• [TASK OBJECTIVE]: Nothing should be left out when you copy the entries below.

• [RECORDS TO USE]:
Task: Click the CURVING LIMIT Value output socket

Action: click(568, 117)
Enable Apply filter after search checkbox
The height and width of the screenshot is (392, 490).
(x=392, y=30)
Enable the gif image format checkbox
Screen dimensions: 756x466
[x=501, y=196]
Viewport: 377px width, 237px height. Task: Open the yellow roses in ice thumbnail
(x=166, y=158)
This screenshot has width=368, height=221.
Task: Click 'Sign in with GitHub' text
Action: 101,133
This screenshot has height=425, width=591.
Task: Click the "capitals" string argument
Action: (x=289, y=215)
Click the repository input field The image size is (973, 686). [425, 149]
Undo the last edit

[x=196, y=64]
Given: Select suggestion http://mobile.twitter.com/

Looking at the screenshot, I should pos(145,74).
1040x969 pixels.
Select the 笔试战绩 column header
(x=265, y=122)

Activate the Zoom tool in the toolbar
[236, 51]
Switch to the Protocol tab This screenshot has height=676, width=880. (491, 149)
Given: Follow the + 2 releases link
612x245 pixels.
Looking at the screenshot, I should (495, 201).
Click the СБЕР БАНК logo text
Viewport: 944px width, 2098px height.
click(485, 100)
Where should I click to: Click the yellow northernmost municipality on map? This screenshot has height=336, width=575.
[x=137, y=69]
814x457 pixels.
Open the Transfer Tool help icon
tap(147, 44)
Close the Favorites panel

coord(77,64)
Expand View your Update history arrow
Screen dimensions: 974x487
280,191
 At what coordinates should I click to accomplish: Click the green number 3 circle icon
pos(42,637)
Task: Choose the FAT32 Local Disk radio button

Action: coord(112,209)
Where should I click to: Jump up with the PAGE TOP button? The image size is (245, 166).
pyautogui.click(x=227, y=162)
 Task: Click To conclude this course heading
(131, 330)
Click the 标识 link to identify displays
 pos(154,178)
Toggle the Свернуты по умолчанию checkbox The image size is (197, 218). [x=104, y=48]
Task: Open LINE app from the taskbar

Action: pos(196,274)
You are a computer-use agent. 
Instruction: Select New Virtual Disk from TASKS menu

• [SOLUTION TO THIS TASK]:
Task: Click the CURVING LIMIT Value output socket

Action: click(568, 117)
Enable Apply filter after search checkbox
The height and width of the screenshot is (392, 490).
(x=392, y=30)
Enable the gif image format checkbox
Screen dimensions: 756x466
[x=501, y=196]
Viewport: 377px width, 237px height. Task: Open the yellow roses in ice thumbnail
(x=166, y=158)
This screenshot has width=368, height=221.
Task: Click 'Sign in with GitHub' text
Action: 101,133
This screenshot has height=425, width=591.
Task: Click the "capitals" string argument
Action: (x=289, y=215)
Click the repository input field The image size is (973, 686). [425, 149]
Undo the last edit

[x=196, y=64]
Given: Select suggestion http://mobile.twitter.com/

Looking at the screenshot, I should pos(145,74).
1040x969 pixels.
Select the 笔试战绩 column header
(x=265, y=122)

Activate the Zoom tool in the toolbar
[236, 51]
Switch to the Protocol tab This screenshot has height=676, width=880. (491, 149)
Given: Follow the + 2 releases link
612x245 pixels.
Looking at the screenshot, I should (495, 201).
Click the СБЕР БАНК logo text
Viewport: 944px width, 2098px height.
click(485, 100)
Where should I click to: Click the yellow northernmost municipality on map? This screenshot has height=336, width=575.
[x=137, y=69]
814x457 pixels.
Open the Transfer Tool help icon
tap(147, 44)
Close the Favorites panel

coord(77,64)
Expand View your Update history arrow
Screen dimensions: 974x487
280,191
 At what coordinates should I click to accomplish: Click the green number 3 circle icon
pos(42,637)
Task: Choose the FAT32 Local Disk radio button

Action: coord(112,209)
Where should I click to: Jump up with the PAGE TOP button? The image size is (245, 166).
pyautogui.click(x=227, y=162)
 Task: Click To conclude this course heading
(131, 330)
Click the 标识 link to identify displays
 pos(154,178)
Toggle the Свернуты по умолчанию checkbox The image size is (197, 218). [x=104, y=48]
Task: Open LINE app from the taskbar

Action: pos(196,274)
You are a computer-use agent. 
Instruction: Select New Virtual Disk from TASKS menu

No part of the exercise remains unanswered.